Un regard ironique sur soi-même les choses et les gens plus recension de livres.
Littérature
William Golding
« Sa Majesté des Mouches »
Gallimard, 1974
Une île déserte au cœur du Pacifique. Un groupe d’enfants âgés de six à treize ans s’y trouve abandonné. Vont-ils survivre ? Tirer profit de ce qu’ils ont retenu de la civilisation ? Se donner des rites et des lois ? Ou régresser à l’état sauvage ? Ce roman d’aventure devrait plaire aux petits comme aux grands. Il est de plus l’occasion d’explorer une question théorique, elle-même aventureuse.
Etant donné ce qu’il sait de la condition humaine (et l’auteur sûrement a lu Hobbes : « L’homme est un loup pour l’homme ») –l’auteur tente de se représenter comment les choses se sont passées aux commencements de l’humanité. La Bible déjà s’y était essayé. Jusqu’à imaginer le meurtre de Caïn. Freud lui-même, dans « Totem et Tabou », jusqu’à postuler le meurtre du père. Le père de la horde primitive. C’est le sujet de prédilection de toutes les mythologies et de la mythologie grecque.

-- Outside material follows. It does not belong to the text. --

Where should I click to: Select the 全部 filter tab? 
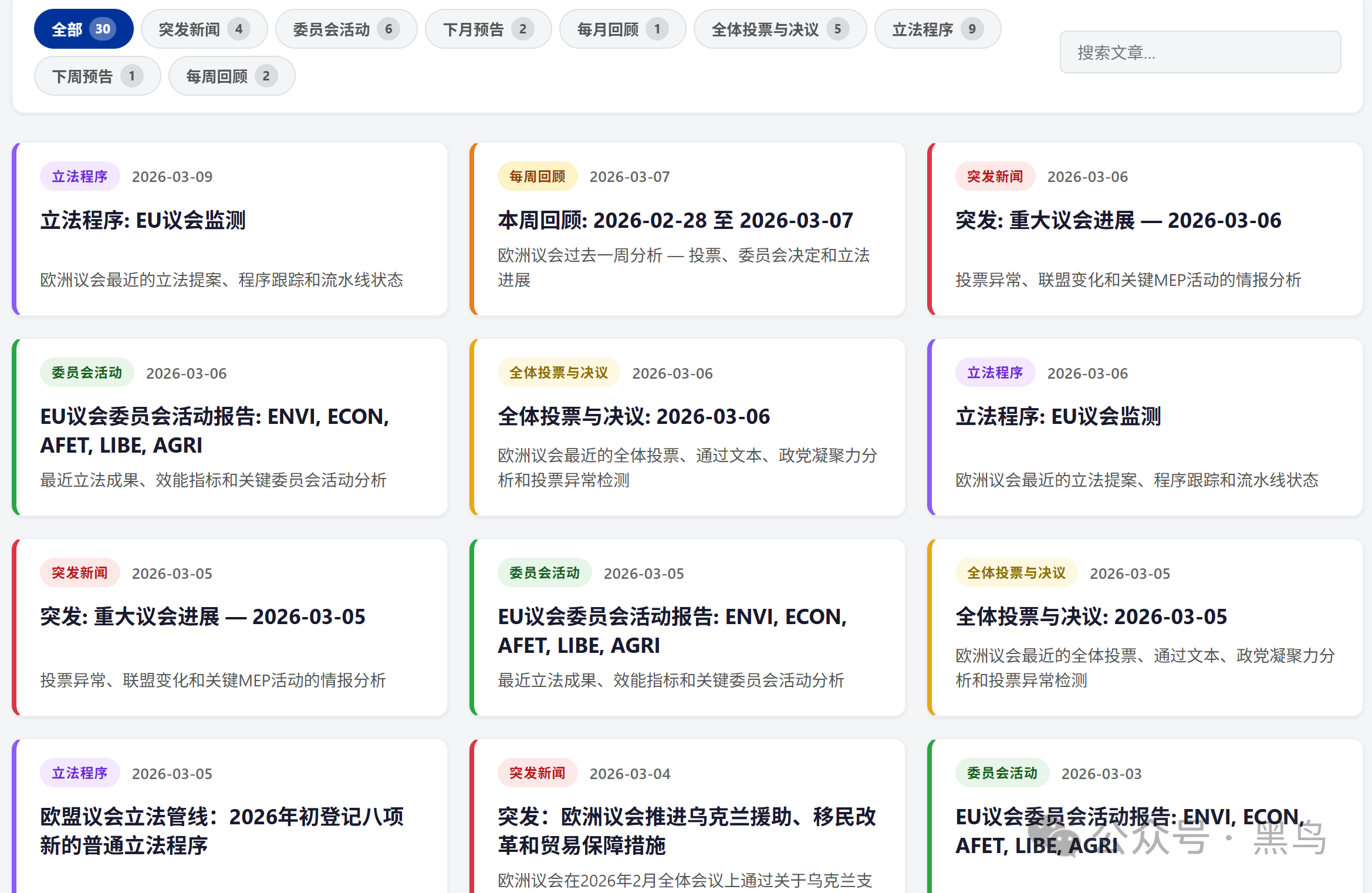tap(83, 29)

Pour être ambitieux, le projet de William Golding (Prix Nobel de Littérature en 1989) se révèle pourtant décevant. Son champ d’observation fictif est singulièrement limité. Pas de filles. Sont mis en scène seulement des garçons. Et des garçons asexués. Combien sont-ils ? Le périmètre de leur groupe est flou, indéterminé. Nombre de situations concrètes sont dépourvues de vraisemblance. Laissent peu de place aux multiples drames que connaît l’enfance. L’écriture elle-même est ingrate, vieillotte, bourrée d’adjectifs. Le récit, dans son ensemble, progresse par à-coups, brise le mouvement de la lecture. Enfin l’auteur recule devant le dénouement logique de son histoire. Sauve in extremis et par miracle le bon héros, blond aux yeux bleus. La fin inévitable eût été trop triste.
Publié par un jeune écrivain âgé de 40 ans, ce livre semble l’ouvrage d’un grand-père, écrit pour ses petits-enfants. Je me montre sévère. J’en attendais trop. Il y a de belles pages, des scènes saisissantes : La tête d’un cochon mort érigée en totem au bout d’un pique ; le corps d’un parachutiste mort qui respire sous le vent ; le son d’une conque marine ; des paysages. Et il y a tout de même matière à penser. L’idée dominante est que l’humanité ne survit qu’à dépasser la séduction du présent pour envisager l’avenir.
A sa parution, en 1954, le livre a été boudé. Puis connut un succès mondial. Peter Brook en tira un film que l’on a dit bon. Un livre, précise l’éditeur, à lire à partir de 12 ans.